*Requirement*. In the entries that follow, find each line with the word "agent" and copy it.

*Data to examine*.
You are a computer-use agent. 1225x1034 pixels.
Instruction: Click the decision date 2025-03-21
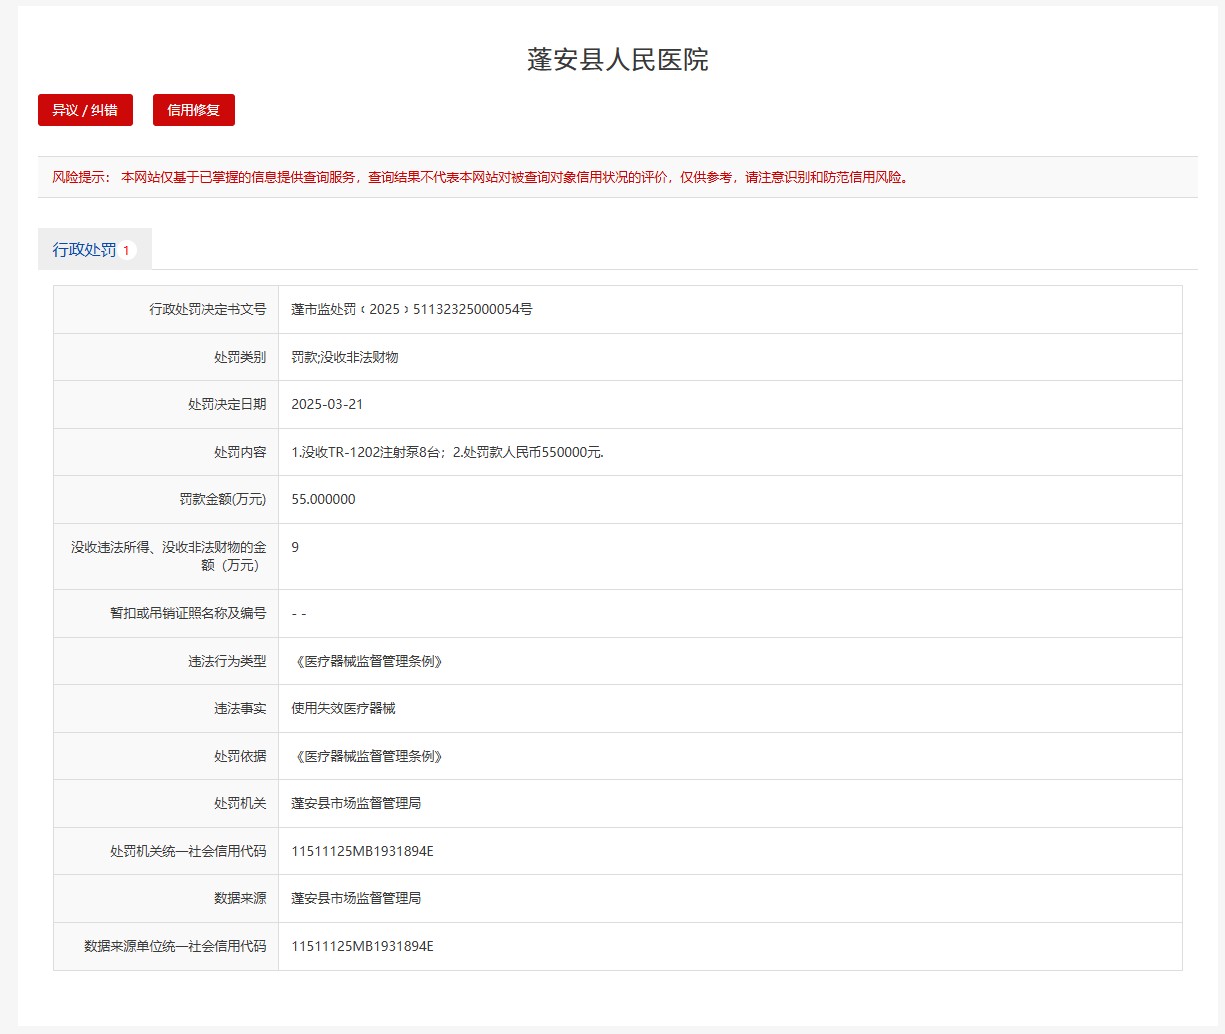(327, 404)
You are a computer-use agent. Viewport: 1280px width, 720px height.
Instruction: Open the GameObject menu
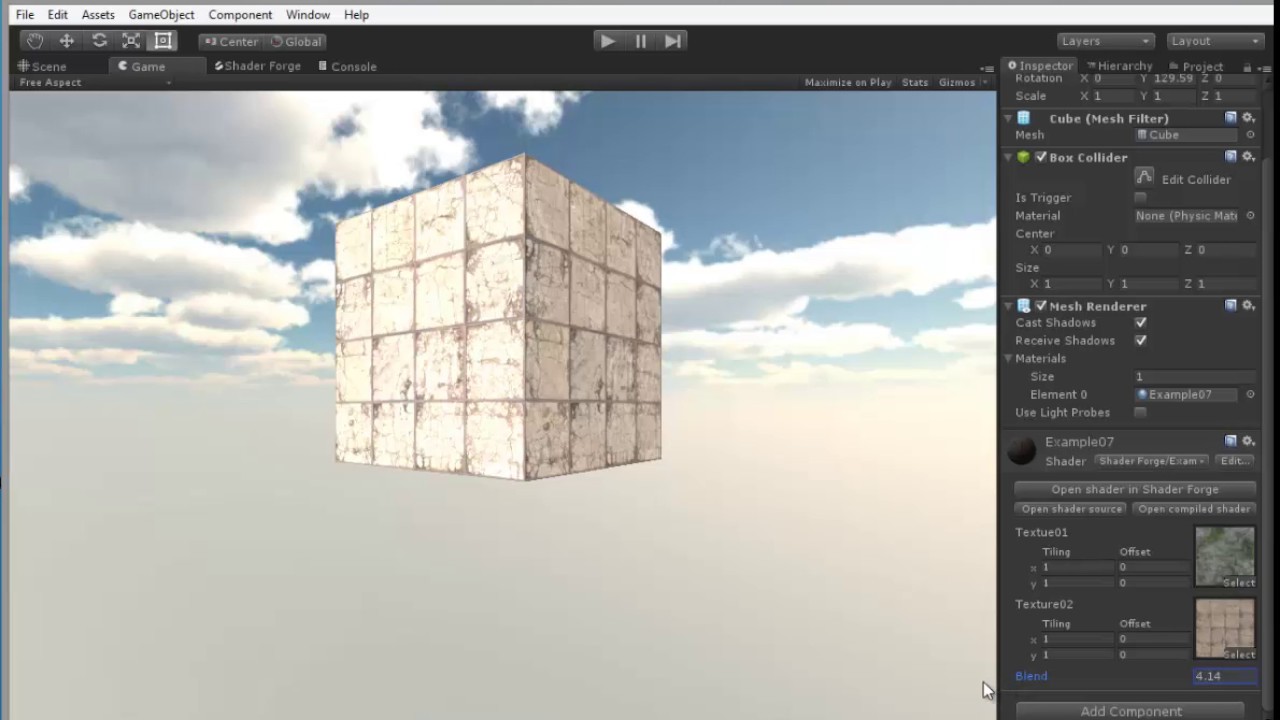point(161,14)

---

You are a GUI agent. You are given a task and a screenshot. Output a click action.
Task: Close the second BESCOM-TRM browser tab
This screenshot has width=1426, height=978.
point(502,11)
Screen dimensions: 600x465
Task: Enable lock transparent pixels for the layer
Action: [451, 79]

* * *

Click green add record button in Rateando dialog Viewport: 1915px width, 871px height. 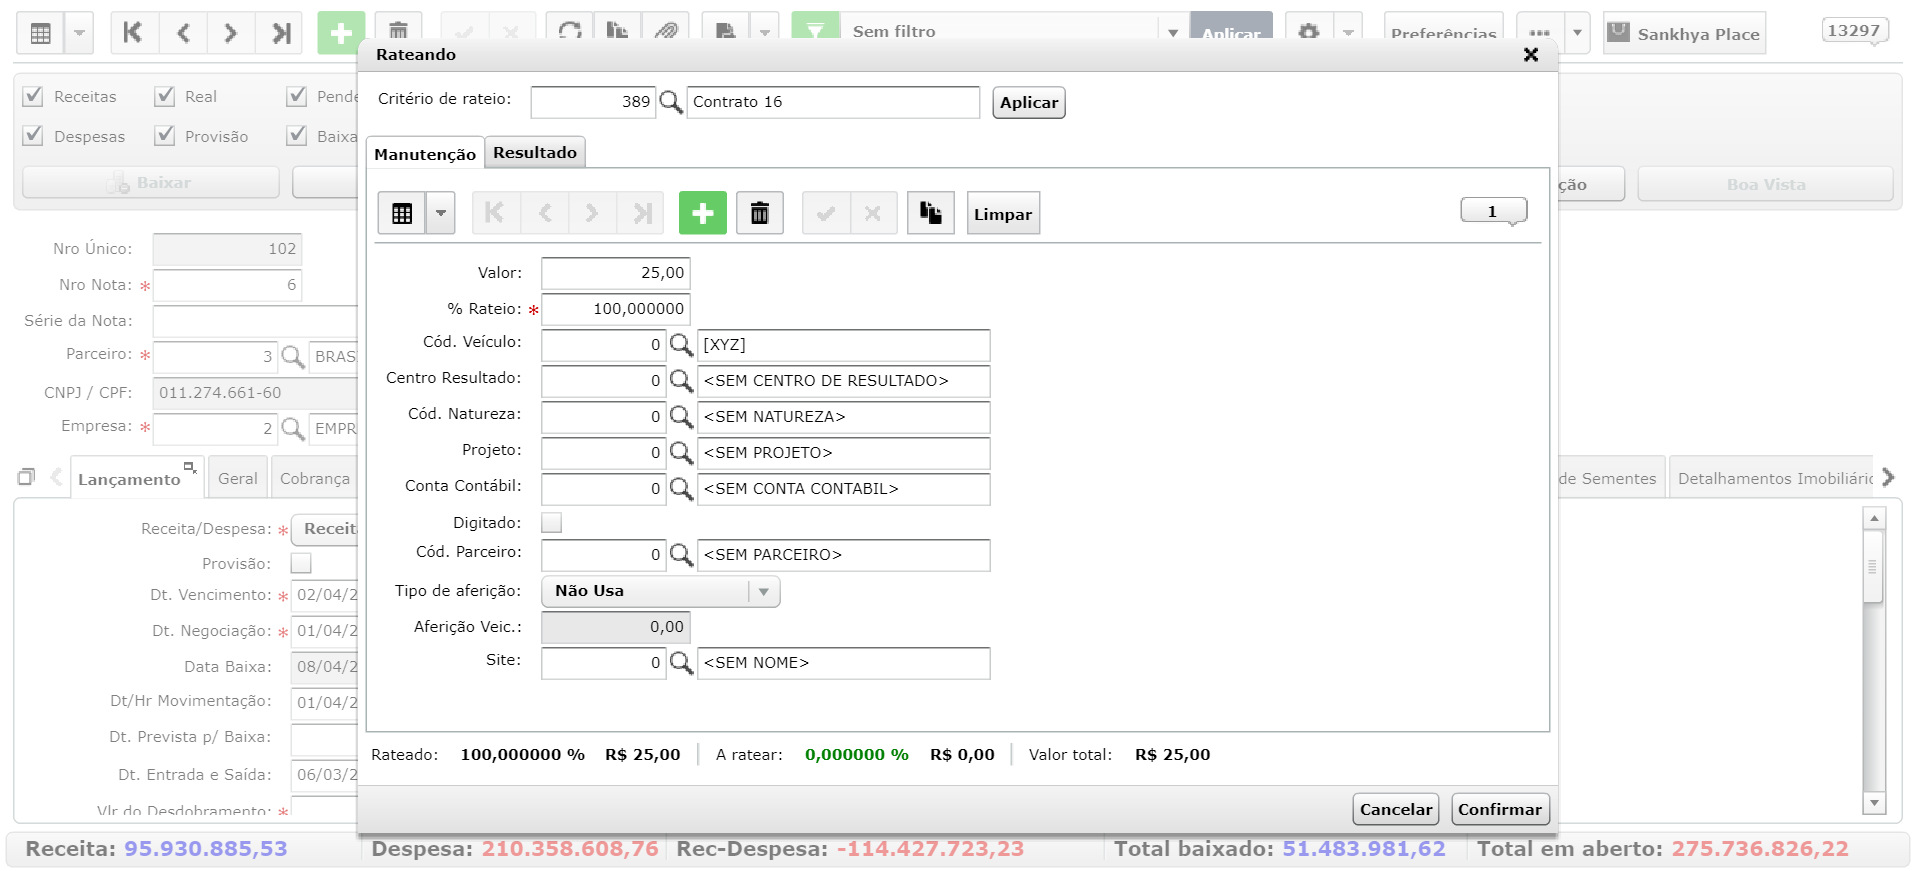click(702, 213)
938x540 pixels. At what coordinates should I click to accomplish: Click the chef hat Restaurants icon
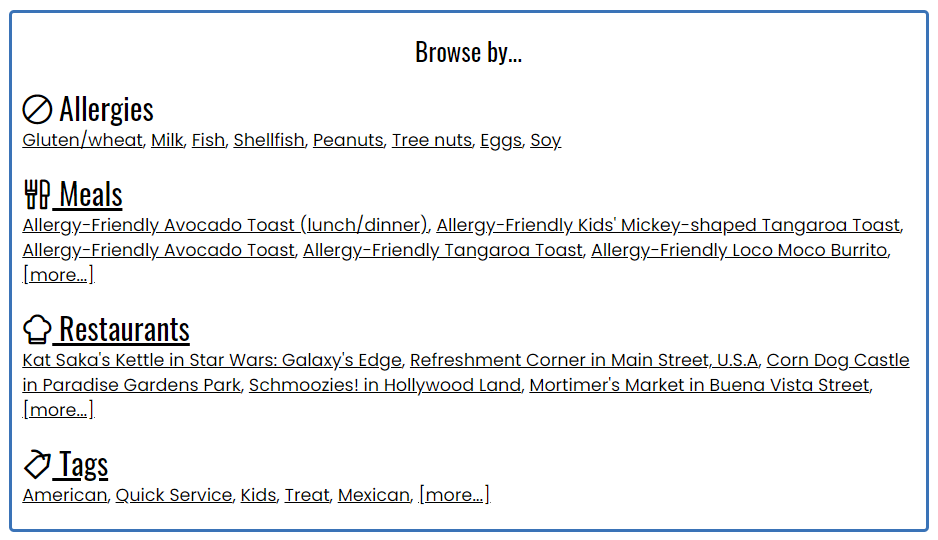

*Solution to this exercise*.
You are a computer-use agent. 1225x1034 pixels.
You are a computer-use agent. Viewport: 1280px width, 720px height.
You are a GUI agent. You are given a task and a screenshot. Output a click action.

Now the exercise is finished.